В Ней в одной собрано все оставшееся, все, что способно еще дать смысл чьему-то существованию, моему существованию. Может потому в Ней так много всего и все такое разное.
В чертах тонкого лица как и в самом Ее характере, восточный тип женщины и славянский, европейский проявляются попеременно. В какой-то день Она вся — послушание, вопросительное заглядывание в глаза: что? что-нибудь не так? сказала не так, сделала не то?
Но вот по-видимому, показалось Ей, что не оценили Ее восточную, не воздали всего, что Она заслуживает за робость и покорность, ну тогда получайте, чего сами заслуживаете! Как с обрыва понеслось, и голос уже другой, и все другое. Какой там Восток, какой Север, да тут сама Африка — крылья точеного носика напряглись до дрожи.
То же самое и волосы, они у Нее не черные и не светлые, цвет а точнее сказать светих неправдоподобно изменчив. Утром вот здесь, у водопада светлая зелень в них играет, а назад будем идти — ветер их начинает кидать, как огромное вороново крыло, к вечеру в них уже сияют медовые краски, закатные тона.
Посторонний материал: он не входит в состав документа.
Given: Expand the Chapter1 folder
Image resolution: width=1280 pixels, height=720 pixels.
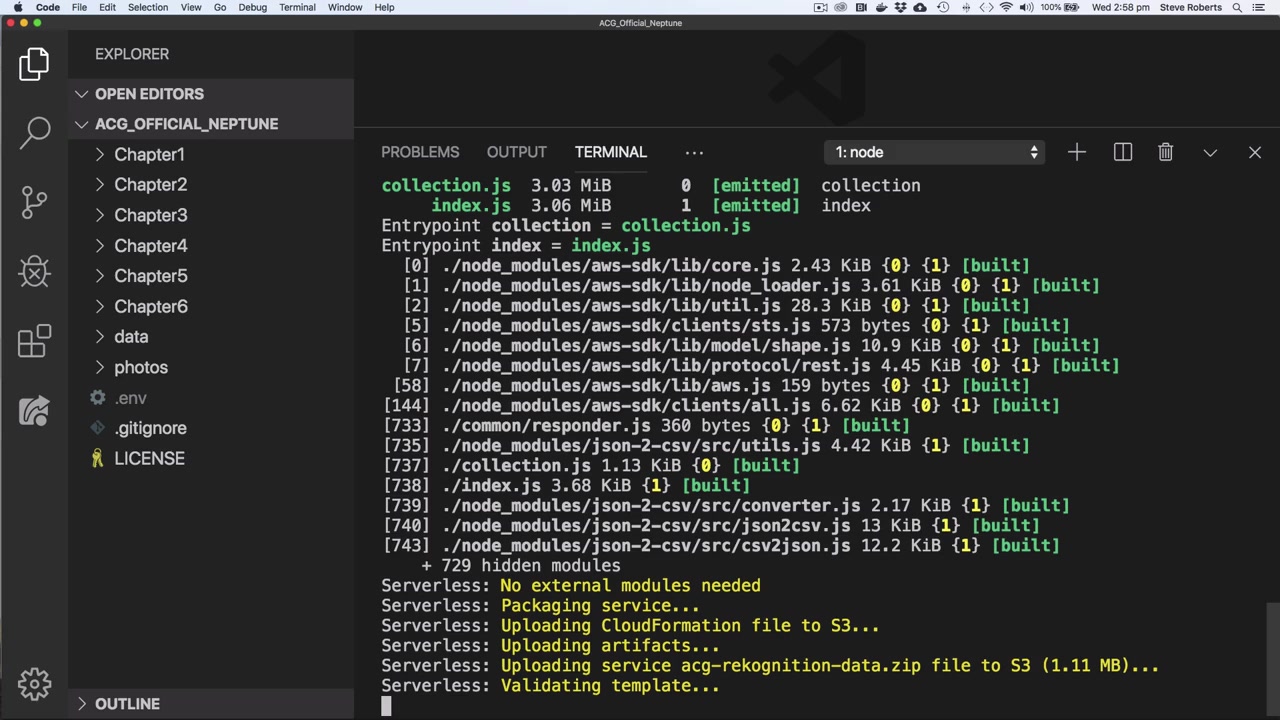Looking at the screenshot, I should coord(149,155).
А то вдруг сединой блеснут — как пожалуются.
И пахнут Ее волосы в разные времена суток по-разному, ночью словно бы воском, а под утро будто уксус где-то разлит.
То прямые они, как конский хвост, то, наоборот, завиваются летучими локонами, особенно возле Ее чистого лба. А на спине — точно прибрежная волна на рифах, такие неспокойные.
По-другому всякий раз светятся волосы, и лицо при этом то смуглее, то наоборот светлее делается — в зависимости от голубизны или синевы глаз.